[Passage to read Boundary: Start]

In response to inquiries from THE CITY, state and federal prosecutors confirmed that they had launched, and had in some cases completed, internal reviews. But the scale of those reviews differed.

Manhattan District Attorney Alvin Bragg’s prosecutors are in the middle of a review of about 30 convictions. Those cases include ones in which the three retired detectives made identifications or were otherwise involved, according to a spokesperson.

A spokesperson for Brooklyn District Attorney Eric Gonzalez said his office’s Forensic Science Unit, Conviction Review Unit and Appeals Bureau are probing eleven convictions that took place after the NYPD’s review of the incident in 2015. Those convictions, which came after Martinez was transferred out of the unit, involved Sanabria and Rex. 

Patrice O’Shaughnessy, a spokesperson for Bronx District Attorney Darcel Clark, said her office was first notified of the misidentification this July. “We notified the defense attorneys on 20 cases and we continue to review these cases as part of our commitment to pursuing justice with integrity, disclosure obligations, and transparency,” she said.

Frank Sobrino, a spokesperson for Queens District Attorney Melinda Katz, said his agency conducted a more narrow reinvestigation, reviewing just three convictions in which Martinez, Sanabria, or Rex had themselves identified a defendant. The analysis “confirmed the original latent print results,” he said.

Staten Island District Attorney spokesperson James Clinton, said the office had an independent examiner review and verify the identifications that Sanabria or Rex did that contributed to five convictions in the borough. “Nevertheless, and in the interest of full disclosure, our office has begun sending letters to defense counsel on each of these cases notifying them of this disclosure by NYPD,” said Clinton.

An investigator dusts for fingerprints at a crime scene. Credit: Prawitcha Yata/Shutterstock

A spokesperson for the U.S. Attorney’s Office of the Eastern District of New York said it had already conducted a review, which did not raise any red flags. The U.S. Attorney’s Office for the Southern District of New York declined to comment. The Bronx District Attorney’s Office and the Family Court Division of the New York City Corporation Counsel’s Office, which also received the letter, did not respond to requests for comment.

Lawyers who represent defendants were more outspoken.

[Passage to read Boundary: End]
[Available data Boundary: Start]

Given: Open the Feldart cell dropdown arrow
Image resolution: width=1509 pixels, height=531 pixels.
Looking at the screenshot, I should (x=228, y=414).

[Available data Boundary: End]

* **What to do**:
1. Answer these from the article on the conviction reviews:
(a) About how many convictions are Manhattan prosecutors reviewing?
(b) When was the Bronx District Attorney's office first notified of the misidentification?
(c) How many convictions did the Queens District Attorney's office review?
2. Name every district attorney the article on the conviction reviews identifies by name.
3. Proceed with the article on the conviction reviews, picking up after its final sentence.

* **Set of answers**:
1.
(a) About 30.
(b) This July.
(c) Three.

2. Alvin Bragg, Eric Gonzalez, Darcel Clark, Melinda Katz

3.
“The NYPD’s disclosure letter reveals next to nothing about how this misidentification may have negatively impacted any number of our clients’ cases,” said Jenny Cheung, supervising attorney of the Legal Aid Society’s DNA Unit, which handles forensic matters for the public defender group. “It is unacceptable that even one client would have their right to a fair trial jeopardized as a result of the NYPD’s failure to disclose, for nearly a decade, all pertinent case-related information to defendants and their counsel. We need answers now.”

Karen Newirth, founder of Newirth Law, PLLC and a former attorney with The Exoneration Project, called for an independent review of all cases the detectives touched, including those cases already reviewed by the NYPD. 

“It is not enough that the NYPD in its own review — the parameters of which are unknown — concluded that there were ‘no discrepancies’ in other cases,” she said, adding that prosecutors should examine the work of the unit “writ large.”

Public records show Martinez left the NYPD around July 2016 and Sanabria left the force in September 2017. Rex, whose LinkedIn profile says he served as lead instructor for the latent print division, on top of handling case work, left the force in December 2019.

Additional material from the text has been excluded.